Beyond you can see incremental steps to CRM, AX, LMS, ECM, HR and Financial systems and a number of specialists as IT converges with the business.  More careers will shift to technical expertise within lines of business. If you can ease up on your politics you can find a number of interesting careers with partners, and even competitors that will round out your resume.  As Microsoft moves towards it’s Devices and Services strategy you may find your interests align in other ways.  Most SharePoint environments that will remain on premises will be integrated with LOB systems and in hybrid scenarios.  How are your powershell skills?

There is still a lot of money to be made and the IT field will be one that will continue to pay handsomely.  Don’t be driven by greed or you’ll lose your happiness, remember it’s important to find balance in your life… figure out what interests you and go for it!  See yourself as an Agile being, that is ever incrementally progressing and you won’t go wrong.  Learn the principles of course correction.

Don’t fret… just plan. The future is bright!

Abby IT

One Comment on “Dear Abby IT, As SharePoint Expert What Should I Do Next in My Career?

  1. Great article Abby – er – Joel!

    I agree that SharePoint is becoming a commodity; that’s the natural next phase for a successful product as it matures.
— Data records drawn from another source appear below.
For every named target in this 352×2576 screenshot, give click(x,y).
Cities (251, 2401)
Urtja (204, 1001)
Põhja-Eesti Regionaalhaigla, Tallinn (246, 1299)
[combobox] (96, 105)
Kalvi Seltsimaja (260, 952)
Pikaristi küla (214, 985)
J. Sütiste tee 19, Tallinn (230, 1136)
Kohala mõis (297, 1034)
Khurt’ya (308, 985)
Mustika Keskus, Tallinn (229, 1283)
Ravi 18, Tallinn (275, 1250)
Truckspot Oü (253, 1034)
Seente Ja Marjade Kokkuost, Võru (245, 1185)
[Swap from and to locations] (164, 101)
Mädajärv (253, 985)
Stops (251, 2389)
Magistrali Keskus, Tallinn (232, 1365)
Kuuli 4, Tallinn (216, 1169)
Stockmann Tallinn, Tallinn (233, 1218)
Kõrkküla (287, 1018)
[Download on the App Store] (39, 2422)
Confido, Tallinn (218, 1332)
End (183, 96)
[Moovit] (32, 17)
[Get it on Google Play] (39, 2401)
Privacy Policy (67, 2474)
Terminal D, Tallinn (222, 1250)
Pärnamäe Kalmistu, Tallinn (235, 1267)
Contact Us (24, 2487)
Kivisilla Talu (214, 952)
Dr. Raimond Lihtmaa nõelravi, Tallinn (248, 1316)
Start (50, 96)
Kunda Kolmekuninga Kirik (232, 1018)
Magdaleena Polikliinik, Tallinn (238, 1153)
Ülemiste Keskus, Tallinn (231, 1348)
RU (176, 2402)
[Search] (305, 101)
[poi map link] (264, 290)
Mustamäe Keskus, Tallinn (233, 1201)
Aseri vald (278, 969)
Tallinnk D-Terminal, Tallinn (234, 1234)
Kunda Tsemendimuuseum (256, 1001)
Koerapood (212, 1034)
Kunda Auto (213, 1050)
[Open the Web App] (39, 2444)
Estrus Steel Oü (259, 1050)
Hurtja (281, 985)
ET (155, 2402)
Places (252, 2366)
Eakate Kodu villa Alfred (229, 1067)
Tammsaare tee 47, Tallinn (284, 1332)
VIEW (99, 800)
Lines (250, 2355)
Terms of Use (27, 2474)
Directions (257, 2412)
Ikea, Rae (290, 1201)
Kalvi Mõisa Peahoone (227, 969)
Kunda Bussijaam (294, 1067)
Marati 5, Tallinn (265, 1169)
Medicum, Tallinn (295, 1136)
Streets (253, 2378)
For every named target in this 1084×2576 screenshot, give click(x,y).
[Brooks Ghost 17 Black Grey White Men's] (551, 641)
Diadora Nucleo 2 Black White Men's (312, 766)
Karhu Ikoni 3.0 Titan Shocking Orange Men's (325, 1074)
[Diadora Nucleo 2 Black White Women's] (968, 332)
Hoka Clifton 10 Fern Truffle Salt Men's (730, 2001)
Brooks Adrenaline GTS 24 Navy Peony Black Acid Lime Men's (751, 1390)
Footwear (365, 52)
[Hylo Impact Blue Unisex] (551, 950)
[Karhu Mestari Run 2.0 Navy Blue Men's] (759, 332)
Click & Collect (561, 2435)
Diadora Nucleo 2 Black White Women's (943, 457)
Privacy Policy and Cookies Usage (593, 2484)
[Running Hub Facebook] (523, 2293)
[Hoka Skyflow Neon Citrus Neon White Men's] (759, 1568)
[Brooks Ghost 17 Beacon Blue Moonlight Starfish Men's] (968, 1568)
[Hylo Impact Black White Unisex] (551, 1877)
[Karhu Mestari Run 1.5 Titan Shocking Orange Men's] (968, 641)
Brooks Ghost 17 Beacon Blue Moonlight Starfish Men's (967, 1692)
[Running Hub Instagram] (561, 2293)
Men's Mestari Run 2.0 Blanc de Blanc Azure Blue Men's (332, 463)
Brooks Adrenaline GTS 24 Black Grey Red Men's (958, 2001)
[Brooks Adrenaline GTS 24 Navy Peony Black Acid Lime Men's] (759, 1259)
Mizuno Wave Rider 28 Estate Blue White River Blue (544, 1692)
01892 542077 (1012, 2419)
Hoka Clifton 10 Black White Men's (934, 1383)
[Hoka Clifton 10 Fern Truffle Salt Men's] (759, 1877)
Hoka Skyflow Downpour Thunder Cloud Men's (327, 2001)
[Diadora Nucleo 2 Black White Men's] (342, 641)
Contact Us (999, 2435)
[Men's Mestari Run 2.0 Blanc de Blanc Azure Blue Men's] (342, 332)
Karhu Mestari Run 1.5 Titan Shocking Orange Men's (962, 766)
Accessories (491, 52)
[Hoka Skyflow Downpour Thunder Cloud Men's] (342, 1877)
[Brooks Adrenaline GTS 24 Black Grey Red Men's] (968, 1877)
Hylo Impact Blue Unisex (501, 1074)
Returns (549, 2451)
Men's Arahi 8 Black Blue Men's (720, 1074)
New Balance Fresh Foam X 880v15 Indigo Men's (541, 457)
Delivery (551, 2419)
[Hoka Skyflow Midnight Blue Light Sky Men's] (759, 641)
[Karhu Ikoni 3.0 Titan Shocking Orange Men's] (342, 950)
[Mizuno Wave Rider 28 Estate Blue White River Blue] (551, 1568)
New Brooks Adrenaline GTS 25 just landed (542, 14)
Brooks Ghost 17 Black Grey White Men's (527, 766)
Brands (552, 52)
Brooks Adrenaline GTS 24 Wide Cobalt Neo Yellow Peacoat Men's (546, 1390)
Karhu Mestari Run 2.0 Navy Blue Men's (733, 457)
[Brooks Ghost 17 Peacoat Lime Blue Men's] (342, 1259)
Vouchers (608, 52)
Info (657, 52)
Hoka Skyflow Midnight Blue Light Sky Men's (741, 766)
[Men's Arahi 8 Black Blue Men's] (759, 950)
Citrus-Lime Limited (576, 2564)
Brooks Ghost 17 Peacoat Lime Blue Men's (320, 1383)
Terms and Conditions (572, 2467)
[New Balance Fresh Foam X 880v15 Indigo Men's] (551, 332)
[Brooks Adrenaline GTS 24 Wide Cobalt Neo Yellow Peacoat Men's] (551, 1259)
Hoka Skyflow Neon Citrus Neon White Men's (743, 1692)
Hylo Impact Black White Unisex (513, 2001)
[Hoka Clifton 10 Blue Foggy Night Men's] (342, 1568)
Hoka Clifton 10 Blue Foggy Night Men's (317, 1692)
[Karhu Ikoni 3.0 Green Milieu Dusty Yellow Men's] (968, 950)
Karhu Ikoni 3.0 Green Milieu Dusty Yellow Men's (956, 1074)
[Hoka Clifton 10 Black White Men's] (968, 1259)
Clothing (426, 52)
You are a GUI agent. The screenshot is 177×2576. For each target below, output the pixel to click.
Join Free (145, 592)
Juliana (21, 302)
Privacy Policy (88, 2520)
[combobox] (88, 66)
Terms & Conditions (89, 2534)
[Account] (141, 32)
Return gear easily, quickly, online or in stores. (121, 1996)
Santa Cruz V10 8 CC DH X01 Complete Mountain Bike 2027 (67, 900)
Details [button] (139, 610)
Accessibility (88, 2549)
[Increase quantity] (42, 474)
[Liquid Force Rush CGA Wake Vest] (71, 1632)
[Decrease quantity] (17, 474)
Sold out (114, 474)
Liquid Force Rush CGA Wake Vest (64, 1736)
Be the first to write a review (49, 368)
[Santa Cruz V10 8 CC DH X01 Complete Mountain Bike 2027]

The cool thing is that Microsoft is actually helping by moving the product toward modern technologies. For example, the App Model forces developers to retool on HTML5, Javascript, MVC, and OAuth, and that immediately opens doors beyond SharePoint for those who meet the challenge. As workloads move to Office 365, IT Pros of us will spend less time on arcane SharePoint configuration and management and more on hybrid cloud, integration, and federation scenarios that are useful in all web technologies. And information architects, governance, and adoption experts will still find their skills in demand regardless of the underlying technology.

    Don’t fret, just plan … sounds like Abby’s wisdom to me!